Koleksiyondaki paha biçilmez Kanuni fermanının yanı sıra hat levha, Selçuklu ve Osmanlı dönemine ait ahşap eserlerin yerinde yeller estiği tespit edildi.
Radikal’in gündeme getirdiği Tatlıcı Koleksiyonu eriyor. Koleksiyonda yer alan paha biçilmez Kanuni fermanının yanı sıra hat levha, Selçuklu ve Osmanlı dönemine ait ahşap eserler olmak üzere 241 eserin yerinde yeller estiği tespit edildi.
Gazetede Abdullah Kılıç imzasıyla yer alan özel habere göre bilirkişi raporunda yer alan eserleri polis her yerde arıyor. Ancak bugüne kadar eserlerin izine rastlanmadı.
Kanuni tuğralı, divani hatla yazılmış ferman ile ilgili Kültür Bakanlığı Müzeler Genel Müdürlüğü’nün ‘müzelik eser’ yani sadece müzelerde bulunması gereken kültür varlığı raporu bulunuyor. Ancak değil müze koruması, ne Salih Tatlıcı’nın ne de vârislerinin bu değerli koleksiyona sahip olabilmeleri için gereken ‘koleksiyonerlik’ belgesi bulunuyor.
3 MİLYAR DOLARLIK SERVEST KAVGASI
2009 Şubat’ında ölen ünlü işadamı Salih Tatlıcı’nın 3 milyar dolarlık serveti aile arasında dava konusu.
Veraset davası halen Sarıyer 1. Sulh Hukuk Mahke-mesi’nde devam ediyor. Aile bireylerini birbirine düşüren bir başka dava da Tatlıcı’nın paha biçilmez koleksiyonu. 1000’e yakın ferman, hat levha, resim ve ahşap eserden oluşan koleksiyonla ilgili gizli bir savaş yaşanıyor. Koleksiyonda ferman ve hat levhalardan başka Süleyman Seyyit, Hüseyin Zekai Paşa, Neşet Günal, İbrahim Çallı, Avni Lifij, Hoca Ali Rıza, Ayvazovski, Sami Yetik, Hamit Görele, Fikret Mualla, Cihat Burak, Nurullah Berk gibi ressamların çok sayıda eseri yer alıyor.
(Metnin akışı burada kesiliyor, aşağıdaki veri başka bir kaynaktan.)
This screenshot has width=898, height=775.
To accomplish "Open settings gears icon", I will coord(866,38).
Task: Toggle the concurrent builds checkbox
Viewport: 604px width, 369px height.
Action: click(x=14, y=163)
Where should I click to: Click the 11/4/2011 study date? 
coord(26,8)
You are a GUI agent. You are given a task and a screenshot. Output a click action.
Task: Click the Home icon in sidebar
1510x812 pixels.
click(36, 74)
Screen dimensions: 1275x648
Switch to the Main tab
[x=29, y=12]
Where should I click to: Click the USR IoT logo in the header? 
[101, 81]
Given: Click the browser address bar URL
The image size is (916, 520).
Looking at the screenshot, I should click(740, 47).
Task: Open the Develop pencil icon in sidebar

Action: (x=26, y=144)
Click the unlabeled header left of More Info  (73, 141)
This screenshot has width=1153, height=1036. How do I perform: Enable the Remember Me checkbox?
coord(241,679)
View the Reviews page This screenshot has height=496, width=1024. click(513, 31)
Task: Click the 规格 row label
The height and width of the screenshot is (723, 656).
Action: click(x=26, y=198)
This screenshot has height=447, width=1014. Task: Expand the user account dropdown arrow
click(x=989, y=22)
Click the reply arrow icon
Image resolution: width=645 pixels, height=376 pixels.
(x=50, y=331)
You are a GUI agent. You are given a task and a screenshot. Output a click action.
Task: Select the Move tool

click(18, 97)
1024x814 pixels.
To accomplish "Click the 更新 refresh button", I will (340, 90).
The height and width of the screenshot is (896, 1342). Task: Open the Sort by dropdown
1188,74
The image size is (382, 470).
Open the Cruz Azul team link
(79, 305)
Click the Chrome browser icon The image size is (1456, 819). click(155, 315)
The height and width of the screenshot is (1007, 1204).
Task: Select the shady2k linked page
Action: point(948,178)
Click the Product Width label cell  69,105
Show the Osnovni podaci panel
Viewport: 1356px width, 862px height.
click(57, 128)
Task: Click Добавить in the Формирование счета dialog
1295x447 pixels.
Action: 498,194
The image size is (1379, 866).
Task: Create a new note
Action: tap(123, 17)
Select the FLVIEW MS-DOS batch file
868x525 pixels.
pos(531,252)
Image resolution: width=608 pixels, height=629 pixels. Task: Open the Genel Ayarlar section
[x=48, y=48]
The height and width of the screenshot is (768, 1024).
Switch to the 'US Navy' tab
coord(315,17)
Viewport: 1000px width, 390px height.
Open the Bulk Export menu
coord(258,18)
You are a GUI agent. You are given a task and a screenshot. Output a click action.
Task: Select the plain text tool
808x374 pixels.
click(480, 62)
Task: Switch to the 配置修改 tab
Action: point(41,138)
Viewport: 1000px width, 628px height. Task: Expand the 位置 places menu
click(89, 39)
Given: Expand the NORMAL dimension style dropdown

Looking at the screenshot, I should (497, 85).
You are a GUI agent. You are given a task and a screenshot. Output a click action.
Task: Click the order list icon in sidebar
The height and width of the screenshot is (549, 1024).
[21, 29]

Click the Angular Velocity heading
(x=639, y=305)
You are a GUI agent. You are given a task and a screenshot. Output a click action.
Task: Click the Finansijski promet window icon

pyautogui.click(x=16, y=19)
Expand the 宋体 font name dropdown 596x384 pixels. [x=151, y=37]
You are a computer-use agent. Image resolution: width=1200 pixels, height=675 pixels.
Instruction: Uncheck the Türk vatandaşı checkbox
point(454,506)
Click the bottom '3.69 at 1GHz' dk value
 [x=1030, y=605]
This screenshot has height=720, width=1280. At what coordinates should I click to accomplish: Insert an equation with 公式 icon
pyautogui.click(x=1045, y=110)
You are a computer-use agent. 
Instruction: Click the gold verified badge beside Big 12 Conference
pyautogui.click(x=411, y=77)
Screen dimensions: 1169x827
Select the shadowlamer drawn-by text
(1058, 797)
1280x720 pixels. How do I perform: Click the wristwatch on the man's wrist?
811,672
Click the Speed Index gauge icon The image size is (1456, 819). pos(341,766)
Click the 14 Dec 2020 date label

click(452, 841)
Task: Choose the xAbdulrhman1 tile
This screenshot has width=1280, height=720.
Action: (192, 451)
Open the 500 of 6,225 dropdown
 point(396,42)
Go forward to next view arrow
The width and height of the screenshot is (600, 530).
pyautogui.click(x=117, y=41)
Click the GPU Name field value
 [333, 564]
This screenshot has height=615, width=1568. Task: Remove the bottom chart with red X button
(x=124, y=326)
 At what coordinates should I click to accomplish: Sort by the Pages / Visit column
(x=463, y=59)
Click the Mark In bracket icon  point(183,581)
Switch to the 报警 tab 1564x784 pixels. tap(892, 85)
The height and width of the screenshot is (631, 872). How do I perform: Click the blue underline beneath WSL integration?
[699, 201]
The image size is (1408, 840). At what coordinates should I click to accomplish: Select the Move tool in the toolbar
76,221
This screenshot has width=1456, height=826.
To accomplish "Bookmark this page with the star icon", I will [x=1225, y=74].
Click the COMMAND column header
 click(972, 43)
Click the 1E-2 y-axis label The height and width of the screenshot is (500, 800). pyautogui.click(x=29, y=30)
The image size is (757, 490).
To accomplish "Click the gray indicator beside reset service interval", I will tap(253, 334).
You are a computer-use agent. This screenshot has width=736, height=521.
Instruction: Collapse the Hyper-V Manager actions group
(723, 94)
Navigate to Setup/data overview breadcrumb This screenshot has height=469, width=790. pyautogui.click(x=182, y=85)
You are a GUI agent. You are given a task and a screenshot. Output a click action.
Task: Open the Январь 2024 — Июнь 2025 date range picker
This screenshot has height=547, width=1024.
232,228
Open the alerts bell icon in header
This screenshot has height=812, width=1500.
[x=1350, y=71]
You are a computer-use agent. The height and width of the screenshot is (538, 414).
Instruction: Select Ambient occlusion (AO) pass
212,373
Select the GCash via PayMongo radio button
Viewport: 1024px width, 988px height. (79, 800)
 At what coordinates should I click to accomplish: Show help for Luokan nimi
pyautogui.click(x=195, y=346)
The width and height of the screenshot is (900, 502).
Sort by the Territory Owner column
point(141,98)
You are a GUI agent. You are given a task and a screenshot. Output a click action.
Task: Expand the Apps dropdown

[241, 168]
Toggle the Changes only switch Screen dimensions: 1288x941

Mali polis, bu eserlerin çoğunu Uğur Tatlıcı’ya ait Kâğıthane’deki Pil Şirketi’nde bulmuştu. Sağlıksız koşullarda, gelişi güzel bir vaziyette istiflenen tabloların bir kısmı müzeye kaldırılmış, müzeye gitmesi mümkün olmayan çağdaş döneme ait eserler için de bir fabrika işçisi yediemin olarak belirlenmişti. Yine Uğur Tatlıcı’ya ait Yeniköy ve Beykoz’daki villalarda da çok sayıda tarihi eser bulunmuştu.
MÜZE RAPOR HAZIRLAMIŞTI
Kültür Bakanlığı, kayıp olan ahşap kapı ve pencerelerle ilgili ‘koleksiyonculuk faaliyetleri kapsamında değerlendirilemeyeceği yönünde yazı yazmıştı. Bu gelişmeler üzerine harekete geçen Topkapı Sarayı Müzesi Müdürlüğü, Osmanlı padişahı III. Selim’e ait 27 adet ferman, III. Mustafa ve I. Abdülhamit tuğralı fermanları tescilleyerek müzede ya da koleksiyonerde bulunmasını isteyen bir rapor hazırlamıştı.
Müze raporu üzerine Tatlıcı’nın evinde ve fabrikasında gelişigüzel vaziyette bulunan birçok eser müzede koruma altında alınmıştı. Ancak daha önce varlığı resmi yazılarda, uzman incelemelerinde ve şahit ifadelerinde olan 241 esere hâlâ ulaşılamıyor.
AİLE BİRBİRİNİ SUÇLUYOR
Mehmet Salih Tatlıcı’nın ana mirasçılarından Uğur Tatlıcı, bu eserleri bir yerde gizlemek ya da başkalarına satmakla suçlanıyor. Tatlıcı, Mali Suçlar ve Kaçakçılık Şube Müdürlüğü’ne verdiği ifadede suçlamaları reddetti. Müzelik eserlerle ilgili Şişli Adliyesi’ndeki dava 2009’dan beri devam ederken olan paha biçilmez koleksiyona oldu.
Aile arasındaki ‘miras davası’ndan en çok sanat tarihçileri endişe duyuyor. Çünkü bu kavga paha biçilmeyen koleksiyonun tarumar olması anlamına geliyor.